The study will entail assessing the molecular characterization of the cells and includes the analysis of (1) gene expression patterns, (2) DNA methylation profiles, (3) chromatin structure, (4) genetic alterations, and (5) protein levels. Each of these will be performed at global, genome-wide scale using array (SNP arrays or oligo/cDNA microarrays) or high-throughput sequencing approaches (SAGE-Serial Analysis of Gene Expression, MSDK-Methylation Specific Digital Karyotyping, and exon re-sequencing), as well as at the individual gene/protein level using lower throughput technologies such immunohistochemistry, mRNA in situ hybridization, in situ MSP (methylation specific PCR), quantitative MSP, quantitative PCR, immunoblot, and mass-spec based fragment analysis. The functional characterization of the cells includes culturing the cells in vitro and injecting them into immunodeficient mice to assay for their ability to generate normal mammary gland or breast tumor outgrowth. In addition to the analysis of the cells directly obtained from the patients, in some cases, the cells may be engineered to express or down-regulate a gene of interest. For example, based on the initial molecular studies we expect to identify genes that may regulate the pluripotency of stem cells or their differentiation. Candidate genes already include HOXA10, FOXC1, and additional ones may be identified. To test the functional relevance of these genes, genes will overexpressed or downregulated in the different cells using lentiviruses and then with the molecular and functional characterization of the resulting cells using approaches as described above.
If this study is successful, other patients with DCIS may someday benefit.
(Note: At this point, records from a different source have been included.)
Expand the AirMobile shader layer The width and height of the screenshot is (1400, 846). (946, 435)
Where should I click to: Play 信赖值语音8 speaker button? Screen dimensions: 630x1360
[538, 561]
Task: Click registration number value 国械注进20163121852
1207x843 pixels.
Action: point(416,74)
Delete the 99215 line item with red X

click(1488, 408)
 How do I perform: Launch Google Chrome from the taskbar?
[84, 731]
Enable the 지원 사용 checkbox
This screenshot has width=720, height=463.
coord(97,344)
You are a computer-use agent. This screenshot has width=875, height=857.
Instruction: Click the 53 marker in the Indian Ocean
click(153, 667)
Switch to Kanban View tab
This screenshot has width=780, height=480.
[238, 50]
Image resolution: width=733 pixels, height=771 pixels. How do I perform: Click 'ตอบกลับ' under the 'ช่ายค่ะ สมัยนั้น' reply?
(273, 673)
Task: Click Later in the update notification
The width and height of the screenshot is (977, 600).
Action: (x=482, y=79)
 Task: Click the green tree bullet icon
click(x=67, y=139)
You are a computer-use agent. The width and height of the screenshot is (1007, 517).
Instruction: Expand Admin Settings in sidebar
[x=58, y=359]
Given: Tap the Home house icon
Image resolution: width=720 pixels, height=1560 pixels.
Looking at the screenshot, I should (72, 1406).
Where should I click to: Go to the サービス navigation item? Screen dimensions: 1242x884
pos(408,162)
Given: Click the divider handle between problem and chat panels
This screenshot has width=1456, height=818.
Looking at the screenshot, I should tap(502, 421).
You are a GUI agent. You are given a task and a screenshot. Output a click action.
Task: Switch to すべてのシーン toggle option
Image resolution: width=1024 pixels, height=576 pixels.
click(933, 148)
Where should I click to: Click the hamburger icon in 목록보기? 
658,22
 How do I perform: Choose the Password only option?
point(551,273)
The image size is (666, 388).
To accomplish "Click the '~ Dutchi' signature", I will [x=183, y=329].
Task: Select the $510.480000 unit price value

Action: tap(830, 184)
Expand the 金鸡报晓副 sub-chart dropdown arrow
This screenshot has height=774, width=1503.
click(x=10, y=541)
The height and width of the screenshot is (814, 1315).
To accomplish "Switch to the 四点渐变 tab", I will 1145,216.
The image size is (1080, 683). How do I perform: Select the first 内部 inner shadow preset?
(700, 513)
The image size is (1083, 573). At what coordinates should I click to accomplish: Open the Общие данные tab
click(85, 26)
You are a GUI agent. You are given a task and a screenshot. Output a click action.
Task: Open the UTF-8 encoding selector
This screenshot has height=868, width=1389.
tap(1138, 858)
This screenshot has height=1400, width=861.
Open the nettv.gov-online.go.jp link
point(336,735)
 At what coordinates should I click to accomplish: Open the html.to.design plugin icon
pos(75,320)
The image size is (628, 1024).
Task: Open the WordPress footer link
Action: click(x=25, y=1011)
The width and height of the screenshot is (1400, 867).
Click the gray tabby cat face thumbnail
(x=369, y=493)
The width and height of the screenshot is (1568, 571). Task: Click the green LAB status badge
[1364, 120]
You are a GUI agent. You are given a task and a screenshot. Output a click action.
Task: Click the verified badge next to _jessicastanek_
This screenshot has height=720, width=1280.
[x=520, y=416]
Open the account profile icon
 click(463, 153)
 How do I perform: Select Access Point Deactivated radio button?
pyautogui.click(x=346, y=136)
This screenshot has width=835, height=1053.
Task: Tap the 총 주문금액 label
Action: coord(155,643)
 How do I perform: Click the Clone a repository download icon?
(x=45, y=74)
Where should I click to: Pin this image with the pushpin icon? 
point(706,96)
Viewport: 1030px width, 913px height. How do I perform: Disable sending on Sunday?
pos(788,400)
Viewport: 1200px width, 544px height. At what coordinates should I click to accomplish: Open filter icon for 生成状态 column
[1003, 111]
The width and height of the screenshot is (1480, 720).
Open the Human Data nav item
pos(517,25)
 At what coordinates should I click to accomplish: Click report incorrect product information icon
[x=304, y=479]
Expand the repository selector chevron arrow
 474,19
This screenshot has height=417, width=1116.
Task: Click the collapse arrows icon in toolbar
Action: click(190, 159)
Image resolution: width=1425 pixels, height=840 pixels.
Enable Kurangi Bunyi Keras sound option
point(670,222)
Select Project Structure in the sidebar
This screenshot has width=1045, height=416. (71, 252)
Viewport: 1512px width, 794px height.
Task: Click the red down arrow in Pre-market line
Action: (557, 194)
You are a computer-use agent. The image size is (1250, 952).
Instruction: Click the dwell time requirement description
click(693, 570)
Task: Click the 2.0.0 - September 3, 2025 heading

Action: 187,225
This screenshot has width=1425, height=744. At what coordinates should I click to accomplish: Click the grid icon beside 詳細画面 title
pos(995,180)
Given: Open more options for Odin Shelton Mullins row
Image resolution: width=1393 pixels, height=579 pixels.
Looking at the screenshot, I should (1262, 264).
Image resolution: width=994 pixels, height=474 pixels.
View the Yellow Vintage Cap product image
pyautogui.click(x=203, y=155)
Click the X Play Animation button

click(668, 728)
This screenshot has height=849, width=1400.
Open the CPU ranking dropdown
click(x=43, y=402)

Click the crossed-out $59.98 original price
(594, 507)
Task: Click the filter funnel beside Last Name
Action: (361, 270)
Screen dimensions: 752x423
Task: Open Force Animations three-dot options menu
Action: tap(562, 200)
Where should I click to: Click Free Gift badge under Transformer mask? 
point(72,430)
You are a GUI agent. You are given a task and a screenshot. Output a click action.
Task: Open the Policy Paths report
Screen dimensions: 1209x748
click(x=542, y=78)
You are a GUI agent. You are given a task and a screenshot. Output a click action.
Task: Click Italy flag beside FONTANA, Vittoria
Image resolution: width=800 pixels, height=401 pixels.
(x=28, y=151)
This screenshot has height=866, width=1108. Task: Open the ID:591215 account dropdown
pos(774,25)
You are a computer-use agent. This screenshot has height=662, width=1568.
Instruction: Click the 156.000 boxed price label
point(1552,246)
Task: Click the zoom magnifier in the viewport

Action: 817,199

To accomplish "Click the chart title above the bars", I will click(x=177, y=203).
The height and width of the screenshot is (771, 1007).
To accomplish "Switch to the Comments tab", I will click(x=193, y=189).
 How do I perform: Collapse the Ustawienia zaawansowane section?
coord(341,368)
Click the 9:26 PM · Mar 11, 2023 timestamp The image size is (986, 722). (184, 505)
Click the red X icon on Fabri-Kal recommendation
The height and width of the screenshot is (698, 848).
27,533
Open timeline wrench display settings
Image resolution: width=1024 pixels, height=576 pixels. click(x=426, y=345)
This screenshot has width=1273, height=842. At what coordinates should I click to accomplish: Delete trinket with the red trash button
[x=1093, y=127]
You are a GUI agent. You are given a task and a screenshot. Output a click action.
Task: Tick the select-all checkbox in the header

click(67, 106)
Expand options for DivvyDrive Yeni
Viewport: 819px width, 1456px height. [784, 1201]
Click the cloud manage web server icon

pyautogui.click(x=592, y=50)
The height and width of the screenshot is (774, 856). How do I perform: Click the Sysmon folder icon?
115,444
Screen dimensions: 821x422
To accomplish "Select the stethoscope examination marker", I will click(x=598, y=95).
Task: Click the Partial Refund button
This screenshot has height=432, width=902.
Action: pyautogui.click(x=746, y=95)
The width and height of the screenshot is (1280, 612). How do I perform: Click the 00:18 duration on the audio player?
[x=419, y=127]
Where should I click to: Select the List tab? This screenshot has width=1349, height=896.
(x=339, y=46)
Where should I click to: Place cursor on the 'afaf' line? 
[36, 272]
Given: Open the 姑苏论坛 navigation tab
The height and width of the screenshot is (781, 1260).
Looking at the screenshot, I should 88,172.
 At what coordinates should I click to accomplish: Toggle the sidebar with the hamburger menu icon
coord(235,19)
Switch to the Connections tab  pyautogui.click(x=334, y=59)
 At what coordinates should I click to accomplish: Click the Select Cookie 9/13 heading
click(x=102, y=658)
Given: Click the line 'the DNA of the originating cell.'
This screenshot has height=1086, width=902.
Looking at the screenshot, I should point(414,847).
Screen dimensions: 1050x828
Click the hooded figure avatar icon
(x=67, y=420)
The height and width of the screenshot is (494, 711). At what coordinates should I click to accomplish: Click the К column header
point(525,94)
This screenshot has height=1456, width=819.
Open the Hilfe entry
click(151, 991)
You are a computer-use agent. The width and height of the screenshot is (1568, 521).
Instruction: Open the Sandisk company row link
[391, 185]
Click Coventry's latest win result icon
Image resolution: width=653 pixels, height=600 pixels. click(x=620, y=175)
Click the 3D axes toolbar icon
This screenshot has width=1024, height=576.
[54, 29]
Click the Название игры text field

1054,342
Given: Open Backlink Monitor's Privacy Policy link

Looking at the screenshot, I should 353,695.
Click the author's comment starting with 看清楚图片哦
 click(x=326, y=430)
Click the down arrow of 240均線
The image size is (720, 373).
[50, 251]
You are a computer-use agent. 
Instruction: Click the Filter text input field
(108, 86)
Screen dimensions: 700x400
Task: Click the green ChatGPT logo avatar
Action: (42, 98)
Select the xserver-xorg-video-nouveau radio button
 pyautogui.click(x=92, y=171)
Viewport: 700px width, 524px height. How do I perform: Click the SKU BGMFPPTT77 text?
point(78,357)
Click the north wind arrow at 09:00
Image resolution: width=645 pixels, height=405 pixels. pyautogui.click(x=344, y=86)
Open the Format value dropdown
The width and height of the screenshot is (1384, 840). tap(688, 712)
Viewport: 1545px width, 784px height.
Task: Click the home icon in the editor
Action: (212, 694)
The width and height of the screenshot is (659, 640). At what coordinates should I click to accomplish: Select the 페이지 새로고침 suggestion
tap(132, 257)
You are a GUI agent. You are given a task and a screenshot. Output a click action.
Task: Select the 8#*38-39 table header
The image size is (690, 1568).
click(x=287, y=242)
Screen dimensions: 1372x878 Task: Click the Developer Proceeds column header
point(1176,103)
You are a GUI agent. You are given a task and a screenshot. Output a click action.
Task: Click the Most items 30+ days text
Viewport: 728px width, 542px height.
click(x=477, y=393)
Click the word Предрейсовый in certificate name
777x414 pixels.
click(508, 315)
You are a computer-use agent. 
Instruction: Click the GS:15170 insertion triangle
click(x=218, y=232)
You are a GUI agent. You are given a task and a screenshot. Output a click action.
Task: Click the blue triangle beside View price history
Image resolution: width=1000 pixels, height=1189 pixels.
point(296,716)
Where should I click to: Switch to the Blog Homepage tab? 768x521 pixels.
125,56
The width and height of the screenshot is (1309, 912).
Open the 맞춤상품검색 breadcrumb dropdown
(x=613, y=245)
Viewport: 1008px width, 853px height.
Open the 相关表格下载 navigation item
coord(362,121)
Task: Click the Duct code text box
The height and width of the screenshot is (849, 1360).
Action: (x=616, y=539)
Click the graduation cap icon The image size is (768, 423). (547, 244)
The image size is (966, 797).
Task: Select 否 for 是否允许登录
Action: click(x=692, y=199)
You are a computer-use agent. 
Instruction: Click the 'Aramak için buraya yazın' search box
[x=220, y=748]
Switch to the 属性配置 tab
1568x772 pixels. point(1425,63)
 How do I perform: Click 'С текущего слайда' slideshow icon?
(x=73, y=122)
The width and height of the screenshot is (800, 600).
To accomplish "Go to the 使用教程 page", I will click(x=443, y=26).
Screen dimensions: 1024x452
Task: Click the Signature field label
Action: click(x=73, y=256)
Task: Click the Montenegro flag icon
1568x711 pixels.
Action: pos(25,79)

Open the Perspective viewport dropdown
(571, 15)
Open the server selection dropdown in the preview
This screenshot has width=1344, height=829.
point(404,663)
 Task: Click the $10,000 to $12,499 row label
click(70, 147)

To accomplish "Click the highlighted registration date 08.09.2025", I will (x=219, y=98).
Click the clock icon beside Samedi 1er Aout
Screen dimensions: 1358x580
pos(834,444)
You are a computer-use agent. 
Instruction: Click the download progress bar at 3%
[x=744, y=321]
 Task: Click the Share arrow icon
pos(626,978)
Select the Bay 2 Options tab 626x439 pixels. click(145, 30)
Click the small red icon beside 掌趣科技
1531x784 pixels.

DCIS may become invasive or may remain noninvasive. This study could potentially help physicians determine which patients with DCIS are more likely to progress to invasive cancer and/or recur. Patients with DCIS may be able to be stratified with respect to need for more or less amiressive tailored therapies.
There is strong interest to determine the type of DCIS that progresses to cancer. This study may help put some of the pieces in place to help make this determination. If DCIS tissue could be characterized to determine which ones will progress to invasive cancer, they could be treated earlier and more aggressively while others may avoid unnecessary treatment (overtreatment).